> **Exercise prompt**:
Could you repeat all of the entries below, character for character?

Top of Available records

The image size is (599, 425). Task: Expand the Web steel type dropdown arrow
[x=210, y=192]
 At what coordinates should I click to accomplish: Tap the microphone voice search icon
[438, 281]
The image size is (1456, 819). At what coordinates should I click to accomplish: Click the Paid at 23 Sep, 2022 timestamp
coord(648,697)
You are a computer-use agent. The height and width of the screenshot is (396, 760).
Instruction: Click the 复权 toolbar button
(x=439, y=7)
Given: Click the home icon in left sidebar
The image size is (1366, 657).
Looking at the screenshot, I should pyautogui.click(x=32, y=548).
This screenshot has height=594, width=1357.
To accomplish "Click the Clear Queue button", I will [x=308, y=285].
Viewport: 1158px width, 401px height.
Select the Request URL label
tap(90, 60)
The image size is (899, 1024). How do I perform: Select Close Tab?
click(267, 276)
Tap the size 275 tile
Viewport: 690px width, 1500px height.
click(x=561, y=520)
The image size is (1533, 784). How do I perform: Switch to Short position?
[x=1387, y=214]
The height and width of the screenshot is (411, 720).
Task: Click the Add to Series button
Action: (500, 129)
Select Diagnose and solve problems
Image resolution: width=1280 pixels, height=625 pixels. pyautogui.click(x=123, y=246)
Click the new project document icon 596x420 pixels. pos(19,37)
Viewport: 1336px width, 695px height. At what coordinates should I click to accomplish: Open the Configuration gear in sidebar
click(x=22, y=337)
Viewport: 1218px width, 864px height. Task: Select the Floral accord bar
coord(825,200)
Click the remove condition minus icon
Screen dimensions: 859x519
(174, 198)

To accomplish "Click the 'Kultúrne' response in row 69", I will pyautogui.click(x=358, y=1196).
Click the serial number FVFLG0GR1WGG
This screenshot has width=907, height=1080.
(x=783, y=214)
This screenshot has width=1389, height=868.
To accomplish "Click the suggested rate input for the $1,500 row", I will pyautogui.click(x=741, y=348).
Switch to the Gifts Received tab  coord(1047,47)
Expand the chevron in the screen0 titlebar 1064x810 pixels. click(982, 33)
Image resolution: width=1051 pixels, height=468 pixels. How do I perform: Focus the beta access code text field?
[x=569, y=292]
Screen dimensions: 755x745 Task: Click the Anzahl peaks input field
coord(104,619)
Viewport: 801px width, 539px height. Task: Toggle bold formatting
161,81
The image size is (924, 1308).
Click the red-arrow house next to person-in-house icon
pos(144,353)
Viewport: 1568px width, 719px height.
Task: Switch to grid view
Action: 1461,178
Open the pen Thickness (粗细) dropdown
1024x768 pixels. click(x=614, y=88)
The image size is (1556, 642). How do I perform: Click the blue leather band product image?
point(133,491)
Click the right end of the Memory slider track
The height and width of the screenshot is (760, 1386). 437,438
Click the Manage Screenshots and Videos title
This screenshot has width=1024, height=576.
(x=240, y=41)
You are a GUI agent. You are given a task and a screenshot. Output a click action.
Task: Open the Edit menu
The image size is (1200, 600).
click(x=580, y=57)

Bottom of Available records

> **Result below**:
The image size is (599, 425). Task: Expand the Web steel type dropdown arrow
[x=210, y=192]
 At what coordinates should I click to accomplish: Tap the microphone voice search icon
[438, 281]
The image size is (1456, 819). At what coordinates should I click to accomplish: Click the Paid at 23 Sep, 2022 timestamp
coord(648,697)
You are a computer-use agent. The height and width of the screenshot is (396, 760).
Instruction: Click the 复权 toolbar button
(x=439, y=7)
Given: Click the home icon in left sidebar
The image size is (1366, 657).
Looking at the screenshot, I should pyautogui.click(x=32, y=548).
This screenshot has height=594, width=1357.
To accomplish "Click the Clear Queue button", I will [x=308, y=285].
Viewport: 1158px width, 401px height.
Select the Request URL label
tap(90, 60)
The image size is (899, 1024). How do I perform: Select Close Tab?
click(267, 276)
Tap the size 275 tile
Viewport: 690px width, 1500px height.
click(x=561, y=520)
The image size is (1533, 784). How do I perform: Switch to Short position?
[x=1387, y=214]
The height and width of the screenshot is (411, 720).
Task: Click the Add to Series button
Action: (500, 129)
Select Diagnose and solve problems
Image resolution: width=1280 pixels, height=625 pixels. pyautogui.click(x=123, y=246)
Click the new project document icon 596x420 pixels. pos(19,37)
Viewport: 1336px width, 695px height. At what coordinates should I click to accomplish: Open the Configuration gear in sidebar
click(x=22, y=337)
Viewport: 1218px width, 864px height. Task: Select the Floral accord bar
coord(825,200)
Click the remove condition minus icon
Screen dimensions: 859x519
(174, 198)

To accomplish "Click the 'Kultúrne' response in row 69", I will pyautogui.click(x=358, y=1196).
Click the serial number FVFLG0GR1WGG
This screenshot has width=907, height=1080.
(x=783, y=214)
This screenshot has width=1389, height=868.
To accomplish "Click the suggested rate input for the $1,500 row", I will pyautogui.click(x=741, y=348).
Switch to the Gifts Received tab  coord(1047,47)
Expand the chevron in the screen0 titlebar 1064x810 pixels. click(982, 33)
Image resolution: width=1051 pixels, height=468 pixels. How do I perform: Focus the beta access code text field?
[x=569, y=292]
Screen dimensions: 755x745 Task: Click the Anzahl peaks input field
coord(104,619)
Viewport: 801px width, 539px height. Task: Toggle bold formatting
161,81
The image size is (924, 1308).
Click the red-arrow house next to person-in-house icon
pos(144,353)
Viewport: 1568px width, 719px height.
Task: Switch to grid view
Action: 1461,178
Open the pen Thickness (粗细) dropdown
1024x768 pixels. click(x=614, y=88)
The image size is (1556, 642). How do I perform: Click the blue leather band product image?
point(133,491)
Click the right end of the Memory slider track
The height and width of the screenshot is (760, 1386). 437,438
Click the Manage Screenshots and Videos title
This screenshot has width=1024, height=576.
(x=240, y=41)
You are a GUI agent. You are given a task and a screenshot. Output a click action.
Task: Open the Edit menu
The image size is (1200, 600).
click(x=580, y=57)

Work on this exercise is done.